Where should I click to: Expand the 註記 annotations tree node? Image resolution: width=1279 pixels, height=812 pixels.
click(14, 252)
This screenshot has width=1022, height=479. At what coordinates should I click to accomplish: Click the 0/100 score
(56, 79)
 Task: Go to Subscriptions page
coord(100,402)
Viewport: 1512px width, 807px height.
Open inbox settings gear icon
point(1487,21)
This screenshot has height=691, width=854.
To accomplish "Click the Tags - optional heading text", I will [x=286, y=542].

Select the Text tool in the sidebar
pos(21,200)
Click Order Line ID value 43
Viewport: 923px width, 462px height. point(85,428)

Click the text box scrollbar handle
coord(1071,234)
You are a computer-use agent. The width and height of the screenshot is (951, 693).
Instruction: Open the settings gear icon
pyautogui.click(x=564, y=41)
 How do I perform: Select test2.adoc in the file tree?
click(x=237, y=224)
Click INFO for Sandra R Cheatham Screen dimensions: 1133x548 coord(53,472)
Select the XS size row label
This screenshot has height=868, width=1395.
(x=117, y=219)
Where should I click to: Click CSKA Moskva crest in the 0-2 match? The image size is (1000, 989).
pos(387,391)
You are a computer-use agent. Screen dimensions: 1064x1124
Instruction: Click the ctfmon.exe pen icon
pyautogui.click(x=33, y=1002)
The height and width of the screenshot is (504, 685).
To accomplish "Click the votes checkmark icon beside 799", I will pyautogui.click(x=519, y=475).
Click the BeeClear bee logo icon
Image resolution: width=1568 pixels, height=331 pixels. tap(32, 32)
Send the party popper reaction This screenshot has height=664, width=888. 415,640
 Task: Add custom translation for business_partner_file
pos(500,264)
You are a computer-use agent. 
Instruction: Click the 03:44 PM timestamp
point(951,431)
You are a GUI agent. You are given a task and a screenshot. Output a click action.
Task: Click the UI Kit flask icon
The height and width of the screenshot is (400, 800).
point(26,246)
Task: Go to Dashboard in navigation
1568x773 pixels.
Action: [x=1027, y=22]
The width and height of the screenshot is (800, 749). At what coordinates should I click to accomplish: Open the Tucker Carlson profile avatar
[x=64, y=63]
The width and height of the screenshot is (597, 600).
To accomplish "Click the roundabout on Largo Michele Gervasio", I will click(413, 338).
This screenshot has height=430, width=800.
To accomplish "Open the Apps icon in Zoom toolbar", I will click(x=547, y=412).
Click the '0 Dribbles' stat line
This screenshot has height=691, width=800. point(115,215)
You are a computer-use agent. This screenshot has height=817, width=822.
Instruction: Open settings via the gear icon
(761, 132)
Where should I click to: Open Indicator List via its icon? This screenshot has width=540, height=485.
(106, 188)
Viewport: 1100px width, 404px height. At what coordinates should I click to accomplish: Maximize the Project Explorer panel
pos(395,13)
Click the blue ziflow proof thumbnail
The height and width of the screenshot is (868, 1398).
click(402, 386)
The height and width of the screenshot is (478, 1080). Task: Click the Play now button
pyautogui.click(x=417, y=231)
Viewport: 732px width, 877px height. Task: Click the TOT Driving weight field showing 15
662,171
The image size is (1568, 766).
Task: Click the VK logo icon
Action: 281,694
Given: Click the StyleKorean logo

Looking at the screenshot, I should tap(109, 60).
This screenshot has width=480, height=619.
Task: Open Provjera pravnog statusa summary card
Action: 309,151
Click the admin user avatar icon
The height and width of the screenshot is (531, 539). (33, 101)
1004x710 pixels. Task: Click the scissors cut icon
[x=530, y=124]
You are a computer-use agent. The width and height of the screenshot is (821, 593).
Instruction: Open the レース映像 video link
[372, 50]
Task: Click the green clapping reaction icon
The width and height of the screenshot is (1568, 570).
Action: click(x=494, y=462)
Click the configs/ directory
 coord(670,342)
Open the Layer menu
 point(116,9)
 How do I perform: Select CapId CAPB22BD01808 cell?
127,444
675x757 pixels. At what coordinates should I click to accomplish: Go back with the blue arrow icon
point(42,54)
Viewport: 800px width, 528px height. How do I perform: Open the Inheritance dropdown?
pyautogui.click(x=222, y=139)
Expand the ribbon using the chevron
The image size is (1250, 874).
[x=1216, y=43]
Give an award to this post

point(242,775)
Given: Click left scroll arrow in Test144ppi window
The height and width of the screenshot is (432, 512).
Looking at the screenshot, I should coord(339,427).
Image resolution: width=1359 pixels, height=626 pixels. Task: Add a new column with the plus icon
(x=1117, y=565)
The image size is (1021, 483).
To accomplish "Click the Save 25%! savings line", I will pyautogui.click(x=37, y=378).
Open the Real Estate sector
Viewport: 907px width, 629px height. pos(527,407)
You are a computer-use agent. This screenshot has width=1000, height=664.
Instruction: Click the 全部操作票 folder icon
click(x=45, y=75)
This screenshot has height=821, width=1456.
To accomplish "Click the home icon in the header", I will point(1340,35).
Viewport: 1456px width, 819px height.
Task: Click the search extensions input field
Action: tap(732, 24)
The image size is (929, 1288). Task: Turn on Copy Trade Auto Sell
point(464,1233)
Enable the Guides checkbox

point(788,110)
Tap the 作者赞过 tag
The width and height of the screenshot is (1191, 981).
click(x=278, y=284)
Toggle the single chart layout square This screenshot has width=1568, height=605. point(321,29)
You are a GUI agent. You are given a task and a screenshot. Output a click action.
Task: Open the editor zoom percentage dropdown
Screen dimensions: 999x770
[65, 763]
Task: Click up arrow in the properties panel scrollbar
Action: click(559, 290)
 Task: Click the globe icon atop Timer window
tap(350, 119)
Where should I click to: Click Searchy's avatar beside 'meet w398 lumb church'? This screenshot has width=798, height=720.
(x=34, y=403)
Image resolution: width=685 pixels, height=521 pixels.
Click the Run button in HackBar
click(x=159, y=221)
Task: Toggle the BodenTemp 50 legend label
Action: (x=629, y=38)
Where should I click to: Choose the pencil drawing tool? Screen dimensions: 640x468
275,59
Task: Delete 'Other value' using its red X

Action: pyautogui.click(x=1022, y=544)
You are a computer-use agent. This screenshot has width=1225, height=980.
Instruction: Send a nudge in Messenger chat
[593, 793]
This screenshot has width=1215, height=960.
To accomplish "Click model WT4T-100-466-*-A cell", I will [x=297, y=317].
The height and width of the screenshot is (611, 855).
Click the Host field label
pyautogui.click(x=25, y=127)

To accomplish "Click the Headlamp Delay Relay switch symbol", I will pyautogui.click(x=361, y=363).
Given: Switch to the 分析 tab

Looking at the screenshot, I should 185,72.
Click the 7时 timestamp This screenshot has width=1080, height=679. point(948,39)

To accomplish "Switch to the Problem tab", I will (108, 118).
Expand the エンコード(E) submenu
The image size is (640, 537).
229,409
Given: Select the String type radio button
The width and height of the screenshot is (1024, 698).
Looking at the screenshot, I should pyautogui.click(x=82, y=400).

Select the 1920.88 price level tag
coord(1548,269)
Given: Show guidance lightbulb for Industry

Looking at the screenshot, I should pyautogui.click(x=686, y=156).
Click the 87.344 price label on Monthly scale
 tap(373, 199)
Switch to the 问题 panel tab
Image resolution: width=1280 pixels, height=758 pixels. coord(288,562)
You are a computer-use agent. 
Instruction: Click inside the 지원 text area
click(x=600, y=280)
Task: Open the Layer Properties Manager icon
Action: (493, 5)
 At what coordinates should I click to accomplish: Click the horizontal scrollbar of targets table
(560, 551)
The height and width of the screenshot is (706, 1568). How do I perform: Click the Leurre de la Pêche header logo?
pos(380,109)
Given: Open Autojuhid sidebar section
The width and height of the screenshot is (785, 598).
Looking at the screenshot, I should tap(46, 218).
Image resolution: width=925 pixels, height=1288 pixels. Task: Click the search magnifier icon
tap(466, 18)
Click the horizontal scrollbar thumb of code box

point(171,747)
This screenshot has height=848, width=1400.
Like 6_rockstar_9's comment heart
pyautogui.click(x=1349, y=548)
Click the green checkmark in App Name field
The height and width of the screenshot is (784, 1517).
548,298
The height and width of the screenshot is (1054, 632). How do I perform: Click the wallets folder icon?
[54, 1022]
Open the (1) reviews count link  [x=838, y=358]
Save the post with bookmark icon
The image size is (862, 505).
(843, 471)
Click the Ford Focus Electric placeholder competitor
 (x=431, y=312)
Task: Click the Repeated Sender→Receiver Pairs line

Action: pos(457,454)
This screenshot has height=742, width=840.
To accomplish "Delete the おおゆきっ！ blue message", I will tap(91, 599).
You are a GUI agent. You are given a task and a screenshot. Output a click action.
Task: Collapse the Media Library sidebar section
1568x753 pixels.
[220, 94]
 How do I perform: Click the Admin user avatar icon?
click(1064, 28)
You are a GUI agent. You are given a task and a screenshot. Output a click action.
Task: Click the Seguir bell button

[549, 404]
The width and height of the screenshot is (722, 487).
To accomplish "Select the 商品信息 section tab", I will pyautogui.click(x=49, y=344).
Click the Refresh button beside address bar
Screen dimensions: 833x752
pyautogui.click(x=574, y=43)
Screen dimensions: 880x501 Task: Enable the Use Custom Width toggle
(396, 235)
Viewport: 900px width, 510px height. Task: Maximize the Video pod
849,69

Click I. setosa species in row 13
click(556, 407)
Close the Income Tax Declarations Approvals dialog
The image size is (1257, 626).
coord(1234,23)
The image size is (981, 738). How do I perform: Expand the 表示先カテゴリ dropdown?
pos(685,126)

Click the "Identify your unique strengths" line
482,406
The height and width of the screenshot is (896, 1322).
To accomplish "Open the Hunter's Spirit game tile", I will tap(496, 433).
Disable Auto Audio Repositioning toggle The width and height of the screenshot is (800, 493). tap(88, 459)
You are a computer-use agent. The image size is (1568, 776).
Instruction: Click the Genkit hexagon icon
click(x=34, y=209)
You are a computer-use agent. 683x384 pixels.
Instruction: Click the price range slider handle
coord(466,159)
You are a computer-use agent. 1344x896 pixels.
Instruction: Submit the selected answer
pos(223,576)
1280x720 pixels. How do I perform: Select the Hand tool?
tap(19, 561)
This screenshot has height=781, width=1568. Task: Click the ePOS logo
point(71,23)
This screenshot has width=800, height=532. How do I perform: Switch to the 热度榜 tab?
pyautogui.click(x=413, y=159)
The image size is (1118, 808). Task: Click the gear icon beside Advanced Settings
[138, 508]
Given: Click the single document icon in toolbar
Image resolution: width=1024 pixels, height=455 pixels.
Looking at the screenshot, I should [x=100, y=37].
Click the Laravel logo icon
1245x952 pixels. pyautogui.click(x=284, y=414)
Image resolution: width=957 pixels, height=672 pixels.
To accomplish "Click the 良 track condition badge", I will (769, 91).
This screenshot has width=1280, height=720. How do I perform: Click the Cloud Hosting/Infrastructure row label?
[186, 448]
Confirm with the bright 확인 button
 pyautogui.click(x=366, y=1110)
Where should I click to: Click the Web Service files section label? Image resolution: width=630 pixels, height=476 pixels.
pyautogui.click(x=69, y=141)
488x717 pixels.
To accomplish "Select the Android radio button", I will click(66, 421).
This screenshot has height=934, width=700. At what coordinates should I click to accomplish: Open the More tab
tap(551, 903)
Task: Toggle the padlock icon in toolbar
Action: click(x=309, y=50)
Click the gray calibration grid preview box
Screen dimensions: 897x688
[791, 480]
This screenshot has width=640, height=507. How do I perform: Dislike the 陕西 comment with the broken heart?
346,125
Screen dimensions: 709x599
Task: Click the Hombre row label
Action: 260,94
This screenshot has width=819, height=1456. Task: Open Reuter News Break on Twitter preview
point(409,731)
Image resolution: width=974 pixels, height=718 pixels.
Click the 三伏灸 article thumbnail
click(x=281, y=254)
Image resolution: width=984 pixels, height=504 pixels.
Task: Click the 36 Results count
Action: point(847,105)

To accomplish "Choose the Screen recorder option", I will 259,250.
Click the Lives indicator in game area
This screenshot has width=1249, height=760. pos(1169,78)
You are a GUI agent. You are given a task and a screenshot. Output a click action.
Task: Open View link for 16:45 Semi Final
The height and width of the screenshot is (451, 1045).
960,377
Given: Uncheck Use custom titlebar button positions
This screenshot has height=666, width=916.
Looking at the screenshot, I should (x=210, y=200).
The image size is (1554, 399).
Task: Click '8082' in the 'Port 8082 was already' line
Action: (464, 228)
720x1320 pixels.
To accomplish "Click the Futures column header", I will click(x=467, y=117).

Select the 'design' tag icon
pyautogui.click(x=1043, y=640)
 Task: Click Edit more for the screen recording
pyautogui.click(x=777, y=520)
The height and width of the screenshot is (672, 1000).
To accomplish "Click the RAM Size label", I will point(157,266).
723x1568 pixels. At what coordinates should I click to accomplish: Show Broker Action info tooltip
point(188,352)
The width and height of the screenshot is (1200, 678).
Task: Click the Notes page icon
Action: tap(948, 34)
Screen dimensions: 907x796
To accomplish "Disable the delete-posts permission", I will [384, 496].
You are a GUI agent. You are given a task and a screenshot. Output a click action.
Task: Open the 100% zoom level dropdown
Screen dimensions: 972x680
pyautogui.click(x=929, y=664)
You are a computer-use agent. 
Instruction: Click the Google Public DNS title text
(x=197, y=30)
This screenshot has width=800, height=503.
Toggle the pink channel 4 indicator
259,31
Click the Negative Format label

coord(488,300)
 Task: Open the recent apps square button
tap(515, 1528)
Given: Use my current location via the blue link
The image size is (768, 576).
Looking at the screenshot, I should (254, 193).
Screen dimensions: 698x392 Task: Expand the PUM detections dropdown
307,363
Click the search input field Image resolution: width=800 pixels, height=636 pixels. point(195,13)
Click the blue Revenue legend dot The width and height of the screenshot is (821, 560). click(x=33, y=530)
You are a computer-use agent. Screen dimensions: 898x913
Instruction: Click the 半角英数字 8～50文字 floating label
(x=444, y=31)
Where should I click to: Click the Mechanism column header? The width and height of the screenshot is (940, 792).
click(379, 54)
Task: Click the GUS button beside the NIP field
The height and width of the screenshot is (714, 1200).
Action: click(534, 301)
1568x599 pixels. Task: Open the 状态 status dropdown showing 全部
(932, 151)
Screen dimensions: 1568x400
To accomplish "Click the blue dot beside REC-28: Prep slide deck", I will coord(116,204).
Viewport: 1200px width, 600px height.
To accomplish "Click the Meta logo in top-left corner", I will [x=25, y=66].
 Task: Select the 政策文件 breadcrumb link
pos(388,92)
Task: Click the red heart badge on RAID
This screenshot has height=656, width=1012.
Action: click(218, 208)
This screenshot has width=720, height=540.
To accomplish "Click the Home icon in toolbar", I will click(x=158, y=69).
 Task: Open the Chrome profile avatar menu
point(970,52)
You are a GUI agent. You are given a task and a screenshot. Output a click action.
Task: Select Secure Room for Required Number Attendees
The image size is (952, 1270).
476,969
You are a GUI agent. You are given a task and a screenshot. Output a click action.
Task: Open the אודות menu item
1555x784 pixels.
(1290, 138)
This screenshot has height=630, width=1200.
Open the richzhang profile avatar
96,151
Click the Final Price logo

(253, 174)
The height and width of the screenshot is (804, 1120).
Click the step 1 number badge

----------------

▶ ACTION ITEM
List the lines of the records where "green" occurs.

▶ RESULT FOR THIS TASK
Task: Click the green clapping reaction icon
Click the green checkmark in App Name field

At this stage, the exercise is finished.